AR Scorpii – NASA’s Uniquely Remarkable Binary Star System
A red dwarf star is being ‘lashed’ with high speed electrons that are emanating from a nearby white dwarf star in binary system AR Scorpii.
In May 2015, a group of amateur astronomers from Germany, Belgium and the UK came across a star system that was exhibiting behavior unlike anything they had ever encountered before. Follow-up observations led by the University of Warwick and using a multitude of telescopes on the ground and in space, including the NASA/ESA Hubble Space Telescope, have now revealed the true nature of this previously misidentified system.
The star system AR Scorpii, or AR Sco for short, lies in the constellation of Scorpius, 380 light-years from Earth. It comprises a rapidly spinning white dwarf, the same size as Earth but containing 200 000 times more mass, and a cool red dwarf companion one third the mass of the Sun. They are orbiting one another every 3.6 hours in a cosmic dance as regular as clockwork.
Video courtesy: Space.com
A Dramatic Light Show
In a unique twist, this binary star system is exhibiting some brutal behavior.
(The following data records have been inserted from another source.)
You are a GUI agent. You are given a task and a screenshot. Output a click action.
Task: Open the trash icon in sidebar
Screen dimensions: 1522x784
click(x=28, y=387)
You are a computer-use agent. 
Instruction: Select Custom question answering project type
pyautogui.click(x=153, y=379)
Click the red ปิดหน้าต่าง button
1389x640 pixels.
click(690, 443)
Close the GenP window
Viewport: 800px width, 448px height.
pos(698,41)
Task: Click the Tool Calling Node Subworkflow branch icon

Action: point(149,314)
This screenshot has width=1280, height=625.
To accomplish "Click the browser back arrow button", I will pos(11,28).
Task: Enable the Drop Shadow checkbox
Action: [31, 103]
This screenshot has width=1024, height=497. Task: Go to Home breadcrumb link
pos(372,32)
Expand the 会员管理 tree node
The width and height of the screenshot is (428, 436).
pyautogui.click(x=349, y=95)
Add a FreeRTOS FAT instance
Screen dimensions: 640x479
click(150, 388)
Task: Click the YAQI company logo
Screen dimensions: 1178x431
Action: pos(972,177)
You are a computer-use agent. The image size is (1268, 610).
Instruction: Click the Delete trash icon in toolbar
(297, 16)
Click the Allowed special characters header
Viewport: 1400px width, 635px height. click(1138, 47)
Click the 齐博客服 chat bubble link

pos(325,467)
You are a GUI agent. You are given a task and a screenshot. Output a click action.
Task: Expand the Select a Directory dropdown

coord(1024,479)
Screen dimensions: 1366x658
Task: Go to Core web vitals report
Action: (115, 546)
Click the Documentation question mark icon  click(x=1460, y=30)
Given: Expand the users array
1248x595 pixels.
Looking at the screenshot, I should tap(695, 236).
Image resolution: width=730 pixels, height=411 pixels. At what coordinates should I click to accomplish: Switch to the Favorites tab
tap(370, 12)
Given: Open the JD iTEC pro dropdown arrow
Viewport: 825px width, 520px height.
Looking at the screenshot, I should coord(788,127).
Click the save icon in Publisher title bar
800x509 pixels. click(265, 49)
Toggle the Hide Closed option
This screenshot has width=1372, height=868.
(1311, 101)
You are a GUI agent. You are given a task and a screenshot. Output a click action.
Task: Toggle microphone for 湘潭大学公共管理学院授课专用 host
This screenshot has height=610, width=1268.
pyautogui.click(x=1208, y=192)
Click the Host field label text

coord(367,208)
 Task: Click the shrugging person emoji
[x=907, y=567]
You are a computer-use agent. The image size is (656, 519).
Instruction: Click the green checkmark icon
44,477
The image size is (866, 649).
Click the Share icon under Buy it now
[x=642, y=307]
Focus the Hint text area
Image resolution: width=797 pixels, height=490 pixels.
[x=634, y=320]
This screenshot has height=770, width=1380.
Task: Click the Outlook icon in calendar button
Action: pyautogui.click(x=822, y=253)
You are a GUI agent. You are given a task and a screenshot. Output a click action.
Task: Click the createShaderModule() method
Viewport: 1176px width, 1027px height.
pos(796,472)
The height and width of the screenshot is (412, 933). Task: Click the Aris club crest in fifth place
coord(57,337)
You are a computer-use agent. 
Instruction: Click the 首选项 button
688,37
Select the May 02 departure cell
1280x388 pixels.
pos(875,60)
Highly magnetic and spinning rapidly, AR Sco’s white dwarf accelerates electrons up to almost the speed of light. As these high energy particles whip through space, they release radiation in a lighthouse-like beam which lashes across the face of the cool red dwarf star, causing the entire system to brighten and fade dramatically every 1.97 minutes. These powerful pulses include radiation at radio frequencies, which has never been detected before from a white dwarf system.
Lead researcher Tom Marsh of the University of Warwick’s Astrophysics Group commented: “AR Scorpii was discovered over 40 years ago, but its true nature was not suspected until we started observing it in June 2015. We realised we were seeing something extraordinary the more we progressed with our observations.”
The observed properties of AR Sco are unique. And they are also mysterious. The radiation across a broad range of frequencies is indicative of emission from electrons accelerated in magnetic fields, which can be explained by AR Sco’s spinning white dwarf. The source of the electrons themselves, however, is a major mystery. It is not clear whether it is associated with the white dwarf, or its cooler companion.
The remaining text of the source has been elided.